Oleg Khomenok is a member of Global Investigative Journalism Network (GIJN) Board of Directors, International Fact-Checking Network expert, and a Senior Media Advisor at Internews Network. On March 2020 he was elected as a member of the Ukrainian Commission on Journalism Ethics. Khomenok has over 25 years of experience in journalism, media education and managing investigative reporting and media support projects in the post-Soviet media environment. He has been involved in establishing and managing SCOOP projects of investigative reporting support in Ukraine, Russia and Belarus since 2003 through 2017. Over the past decade Khomenok has conducted dozens of journalism training sessions in investigative journalism techniques and strategies for investigative reporters in Ukraine, Russia, Belarus, Moldova and other countries of the Caucasus and Central Asia. As coordinator of the award-winning YanukovychLeaks.org, Khomenok worked with a team of Ukrainian reporters who collected tens of thousands of financial documents from the former Ukrainian president, rescuing and publishing them online.

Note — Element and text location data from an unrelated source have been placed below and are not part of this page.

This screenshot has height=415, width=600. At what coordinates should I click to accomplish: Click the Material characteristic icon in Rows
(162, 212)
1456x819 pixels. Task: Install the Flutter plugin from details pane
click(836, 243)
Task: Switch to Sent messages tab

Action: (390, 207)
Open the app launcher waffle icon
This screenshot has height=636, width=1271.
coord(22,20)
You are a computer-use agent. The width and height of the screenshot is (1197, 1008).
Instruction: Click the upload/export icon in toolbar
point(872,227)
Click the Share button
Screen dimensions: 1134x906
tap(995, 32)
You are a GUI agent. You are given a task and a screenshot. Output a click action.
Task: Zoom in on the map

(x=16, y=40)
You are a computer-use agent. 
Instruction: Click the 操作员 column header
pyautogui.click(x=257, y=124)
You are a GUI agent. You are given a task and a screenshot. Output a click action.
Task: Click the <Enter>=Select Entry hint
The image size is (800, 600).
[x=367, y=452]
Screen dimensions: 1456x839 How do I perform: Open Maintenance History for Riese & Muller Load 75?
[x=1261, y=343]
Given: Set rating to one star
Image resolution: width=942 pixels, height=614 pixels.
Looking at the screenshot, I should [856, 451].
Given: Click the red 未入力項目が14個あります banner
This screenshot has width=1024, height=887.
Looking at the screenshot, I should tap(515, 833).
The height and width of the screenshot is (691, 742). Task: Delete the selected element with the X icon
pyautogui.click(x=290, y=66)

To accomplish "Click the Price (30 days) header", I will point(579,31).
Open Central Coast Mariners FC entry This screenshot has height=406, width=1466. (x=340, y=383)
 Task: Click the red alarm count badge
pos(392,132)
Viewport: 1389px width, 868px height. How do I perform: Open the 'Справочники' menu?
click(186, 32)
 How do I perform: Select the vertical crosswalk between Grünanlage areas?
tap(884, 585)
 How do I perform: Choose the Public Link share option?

Ann Cooper has more than 25 years of radio and print reporting experience. She also worked as executive director of the Committee to Protect Journalists prior to joining the Columbia Journalism School faculty, where she retired in 2019 as CBS Professor Emerita of Professional Practice. Cooper’s voice was well known to National Public Radio listeners as NPR’s first Moscow bureau chief, covering the tumultuous events of the final five years of Soviet communism. She has continued to write about the glasnost era, the subsequent decline of press freedom in Russia, and Russia’s global media strategy. Cooper worked as NPR’s bureau chief in Johannesburg 1992-1995, where her coverage of South Africa’s first all-race elections helped NPR win a duPont-Columbia silver baton for excellence in broadcast journalism. Iowa State University, where Cooper majored in journalism, has honored her with its James W. Schwartz award for service to journalism and its Alumni Merit Award, given “for outstanding contributions to human welfare that transcend purely professional accomplishments and bring honor to the university.” Cooper was a Spring 2020 Joan Shorenstein Fellow, and published the paper Conveying Truth: Independent Media in Putin’s Russia.